* [Exercise prompt]: Copy every line of the data that includes the string "agent".

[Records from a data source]
[Start of Attachment]

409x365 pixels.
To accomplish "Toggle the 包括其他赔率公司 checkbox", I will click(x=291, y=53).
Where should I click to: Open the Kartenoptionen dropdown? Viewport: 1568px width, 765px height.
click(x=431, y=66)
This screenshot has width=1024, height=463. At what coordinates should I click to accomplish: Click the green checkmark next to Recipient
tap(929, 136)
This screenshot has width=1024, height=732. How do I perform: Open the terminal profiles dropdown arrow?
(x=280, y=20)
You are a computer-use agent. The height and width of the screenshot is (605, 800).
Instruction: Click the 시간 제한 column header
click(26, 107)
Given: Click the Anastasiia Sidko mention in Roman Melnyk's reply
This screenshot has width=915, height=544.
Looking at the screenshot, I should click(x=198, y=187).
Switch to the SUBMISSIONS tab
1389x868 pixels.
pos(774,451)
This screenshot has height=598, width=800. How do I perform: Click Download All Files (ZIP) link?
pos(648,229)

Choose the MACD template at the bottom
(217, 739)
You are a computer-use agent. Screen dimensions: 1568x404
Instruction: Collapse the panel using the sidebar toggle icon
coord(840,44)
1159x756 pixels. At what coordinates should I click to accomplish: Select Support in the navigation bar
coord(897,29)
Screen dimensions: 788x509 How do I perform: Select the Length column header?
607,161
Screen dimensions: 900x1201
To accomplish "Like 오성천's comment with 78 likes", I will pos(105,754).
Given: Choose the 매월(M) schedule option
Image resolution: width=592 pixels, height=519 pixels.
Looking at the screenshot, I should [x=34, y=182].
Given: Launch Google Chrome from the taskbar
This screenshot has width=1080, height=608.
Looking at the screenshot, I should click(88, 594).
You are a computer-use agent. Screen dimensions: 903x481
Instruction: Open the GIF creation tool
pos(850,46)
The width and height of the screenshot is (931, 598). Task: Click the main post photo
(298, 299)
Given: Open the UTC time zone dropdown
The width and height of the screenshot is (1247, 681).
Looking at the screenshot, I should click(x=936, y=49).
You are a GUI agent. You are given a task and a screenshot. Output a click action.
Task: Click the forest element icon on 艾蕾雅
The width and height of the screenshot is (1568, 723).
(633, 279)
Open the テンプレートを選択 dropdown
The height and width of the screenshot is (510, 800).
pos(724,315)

[End of Attachment]

* [Exercise result]:
You are a computer-use agent. The height and width of the screenshot is (605, 800).
You are a computer-use agent. Screen dimensions: 1568x404
You are a computer-use agent. Screen dimensions: 903x481
You are a GUI agent. You are given a task and a screenshot. Output a click action.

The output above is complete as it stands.